House speaker Nancy Pelosi batted away reporters’ queries about whether it is time for her to try thwarting Mr Sanders to protect her party’s majority in the lower chamber of the US legislature.
She said: “We’re not going to lose the House. We’re going to be united by whomever is the candidate for president. But we are taking responsibility for winning the House, and we’re not assuming anything. But we feel very confident.”
She delivered a similar message to colleagues at a closed-door meeting on Wednesday morning, when she told them: “We cannot show any division. This has to be about unity, unity, unity.”
Yet with Vermont senator Mr Sanders riding high in the race to become the Democrats’ presidential candidate after early nominating contest wins in New Hampshire and Nevada and a virtual first-place tie in Iowa, other House Democrats were less relaxed.
Time is running out to head Mr Sanders off. South Carolina holds its primary on Saturday, followed three days later by Super Tuesday, when contests in 14 states and one territory will decide a third of the delegates to this summer’s Democratic convention.

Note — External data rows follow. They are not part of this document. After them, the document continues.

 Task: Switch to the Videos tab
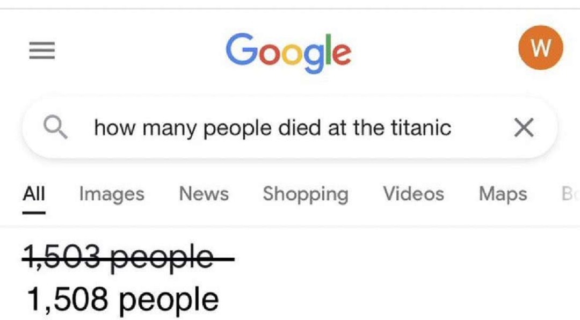coord(413,193)
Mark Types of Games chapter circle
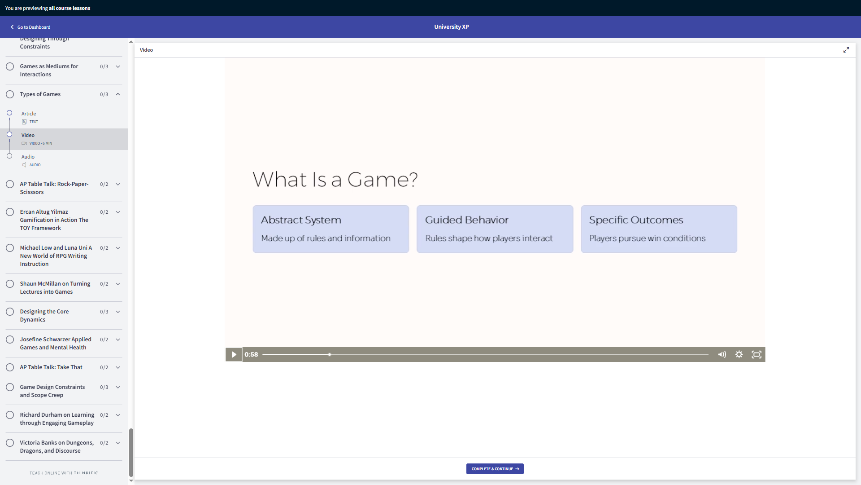The width and height of the screenshot is (861, 485). pos(10,94)
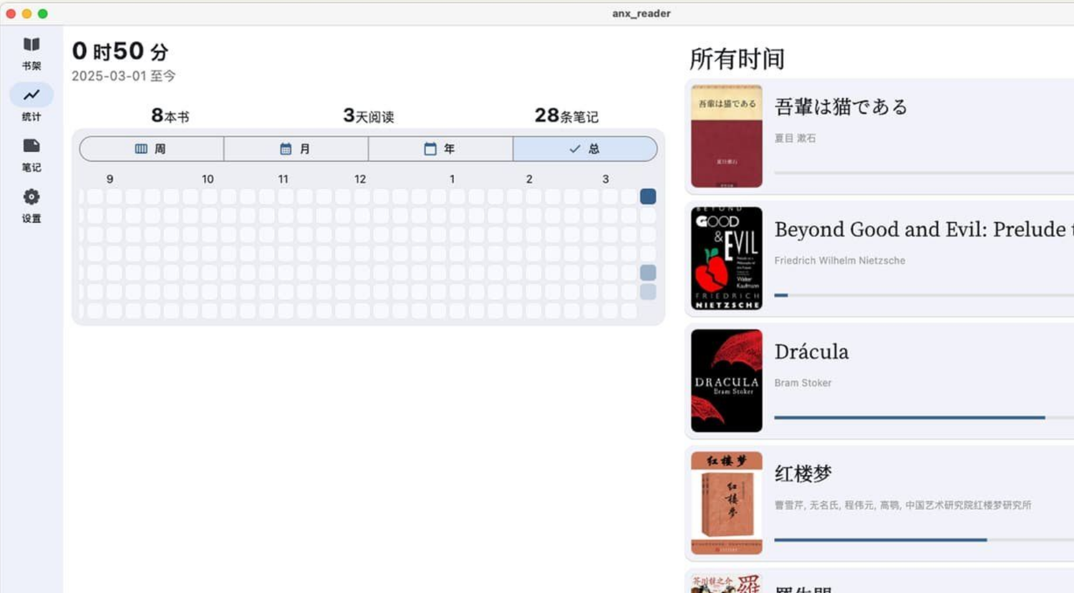This screenshot has width=1074, height=593.
Task: Keep the 总 total view selected
Action: (585, 148)
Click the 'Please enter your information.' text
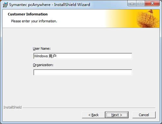 (34, 21)
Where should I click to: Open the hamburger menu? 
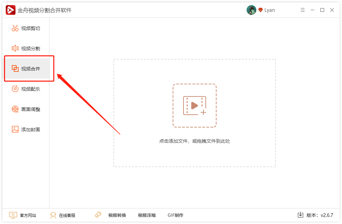tap(303, 10)

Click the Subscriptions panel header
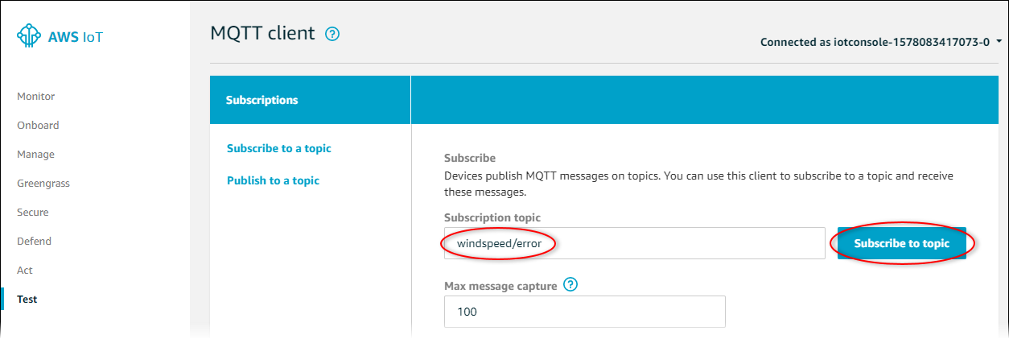[262, 101]
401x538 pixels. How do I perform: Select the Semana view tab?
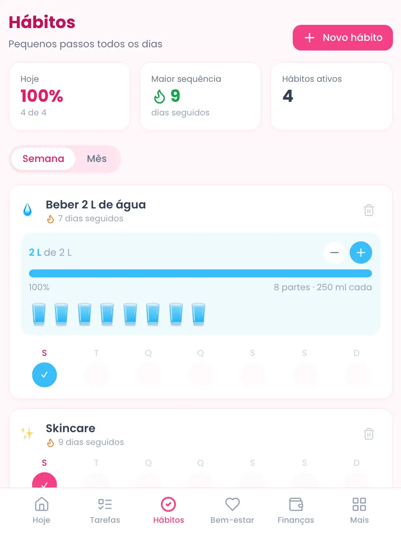(x=43, y=159)
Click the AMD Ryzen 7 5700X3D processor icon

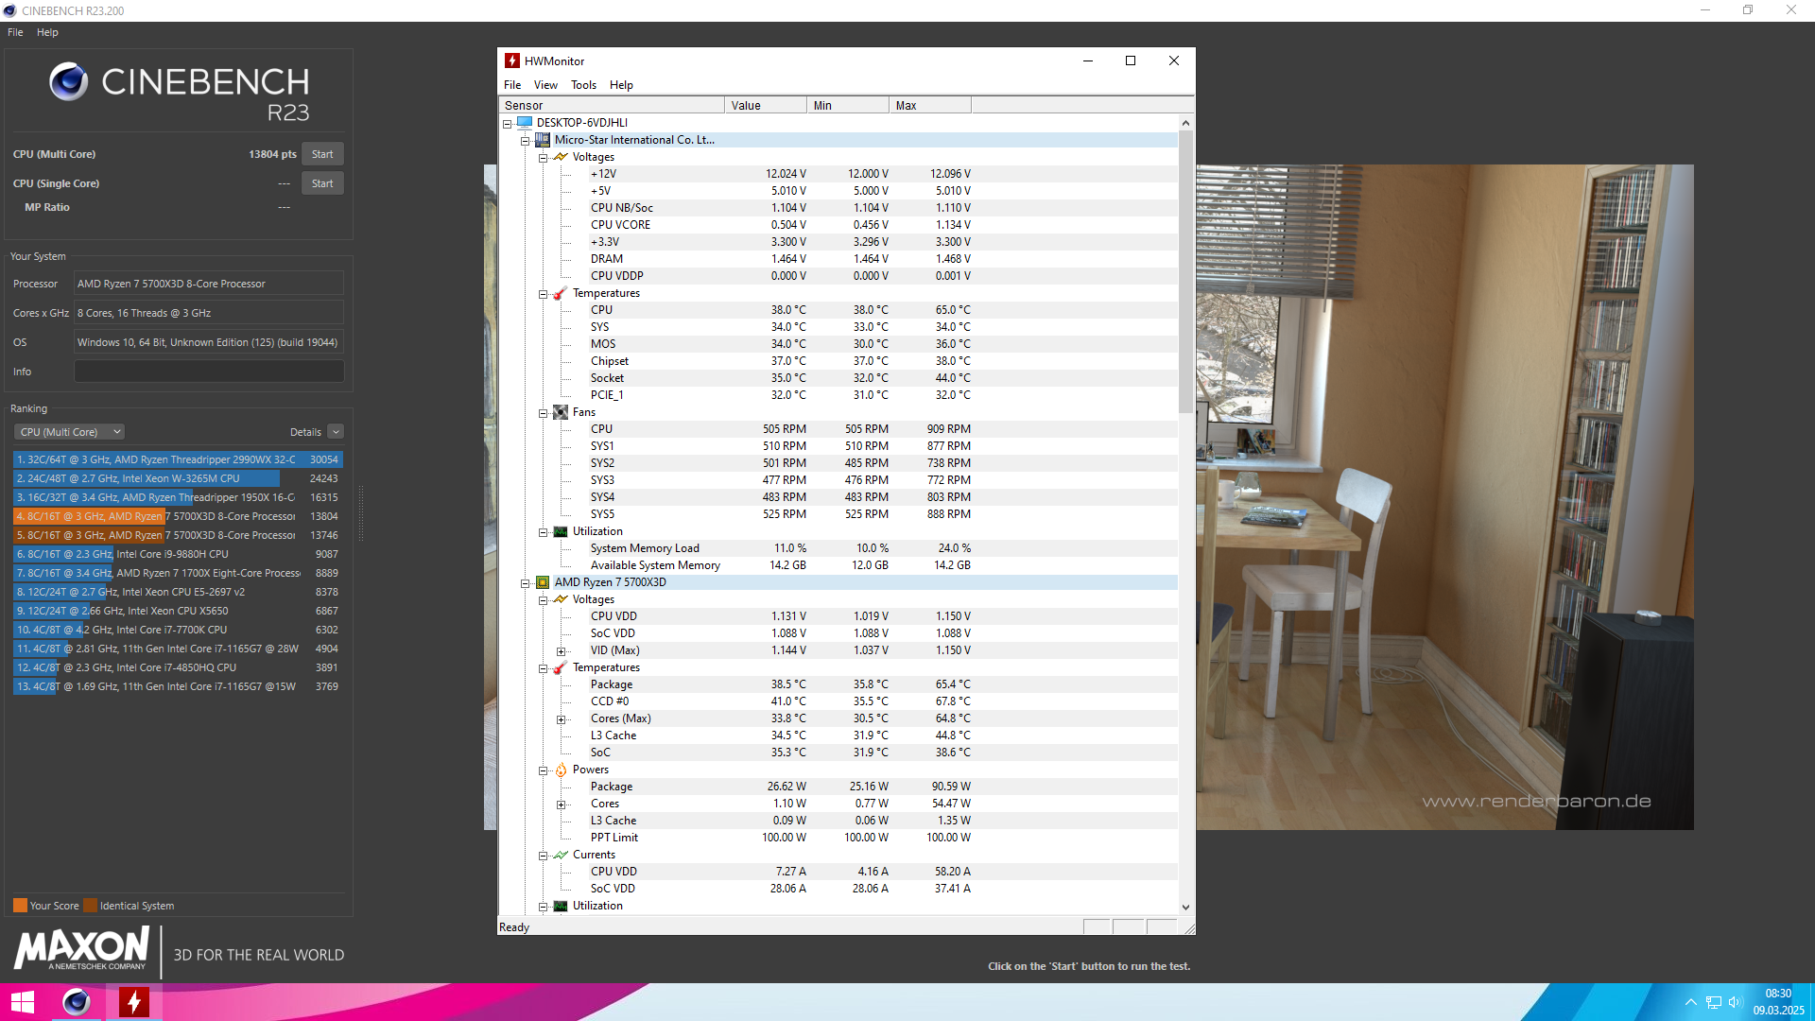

Representative Tom Malinowski, a new member of Congress from a closely divided New Jersey district, said Democrats have “a simple path” to defeating US President Donald Trump by focusing on healthcare, the economy and a promise that their presidential candidate will not lie. In an unspoken reference to Mr Sanders he said he does not want to “squander that opportunity” by nominating a contender who divides Democrats.

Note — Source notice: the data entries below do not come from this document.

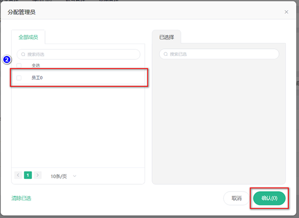This screenshot has height=218, width=299.
Task: Click the magnifier icon in 搜索待选 box
Action: 24,54
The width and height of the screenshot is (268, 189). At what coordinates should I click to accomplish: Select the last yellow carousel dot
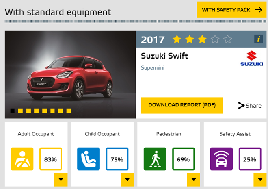pos(69,111)
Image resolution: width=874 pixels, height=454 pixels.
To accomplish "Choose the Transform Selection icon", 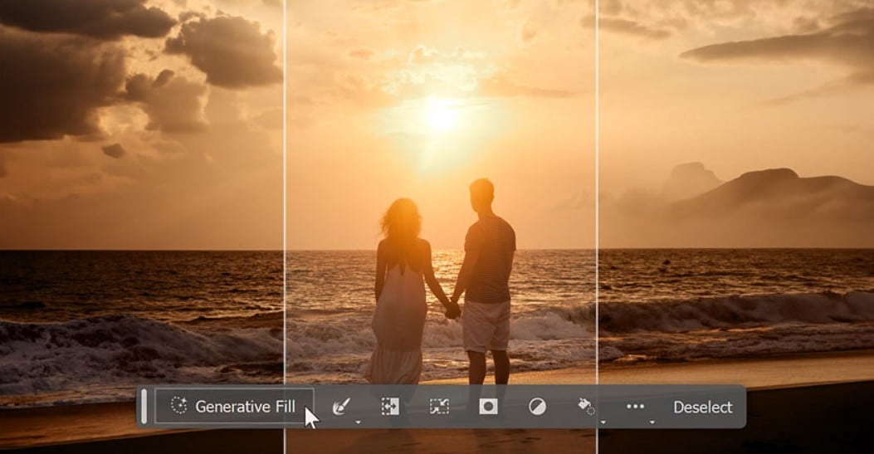I will tap(439, 407).
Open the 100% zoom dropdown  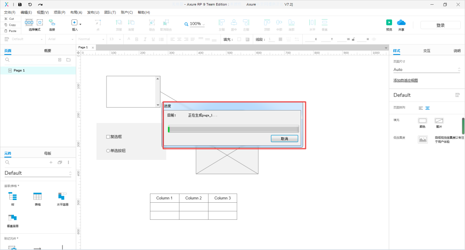coord(195,24)
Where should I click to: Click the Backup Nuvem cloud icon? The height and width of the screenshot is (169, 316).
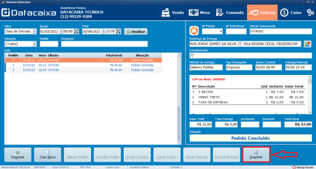coord(294,167)
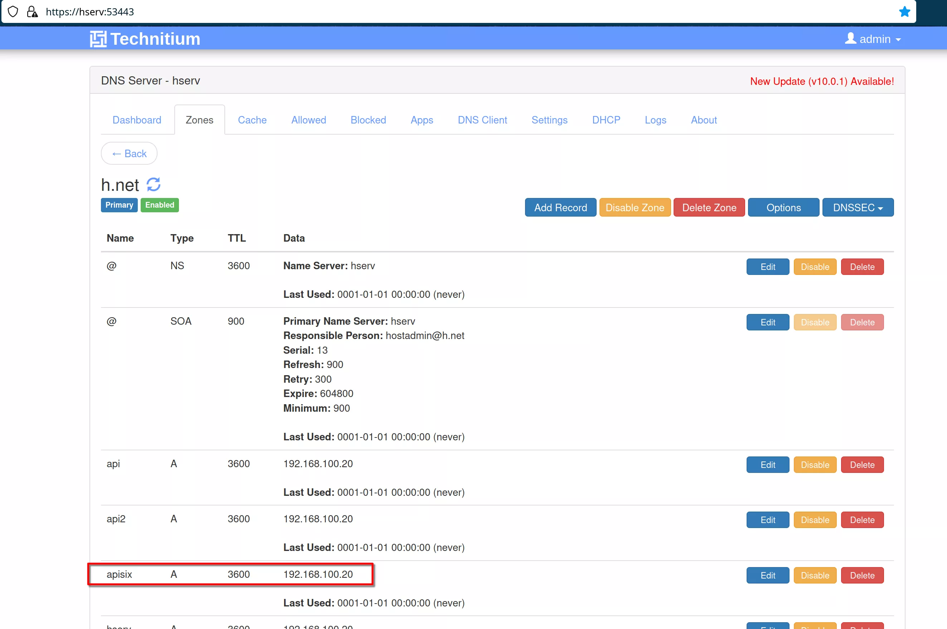Expand the DNSSEC dropdown
Viewport: 947px width, 629px height.
pyautogui.click(x=857, y=207)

Representative Elaine Luria, who defeated an incumbent Republican in 2018 in a swing district in coastal Virginia, said a Sanders candidacy would be “incredibly divisive” and endanger more centrist politicians like herself. The former Navy commander said of Republican efforts to paint all Democrats as socialists: “Bernie Sanders just adds fuel to that fire.”
Representative Scott Peters, a leader of his party’s House moderates, said there is widespread concern among members of Congress from competitive districts “that a Sanders candidacy would sink their re-elections”.

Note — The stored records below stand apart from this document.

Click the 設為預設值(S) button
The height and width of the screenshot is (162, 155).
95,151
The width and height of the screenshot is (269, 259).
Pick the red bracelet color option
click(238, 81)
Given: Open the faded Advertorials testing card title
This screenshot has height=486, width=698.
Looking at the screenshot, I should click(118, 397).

Mr Peters, whose San Diego district is safely Democratic, said Mr Sanders would complicate moderates’ re-election bids because “the face of the Democratic Party might be spouting things that are absolutely anathema to your voters”. Mr Sanders’ position on “Medicare for All”, the Green New Deal and student loans has alienated many moderates.
Of the 42 House seats Democrats gained in the 2018 mid-term elections when they captured the majority, 29 are from districts that Mr Trump either won in 2016 or lost by a narrow 5 percentage points or less. Most of them are moderates.
Republicans will need to gain 18 seats in November’s elections to win House control, assuming they retain three vacant seats that they previously held.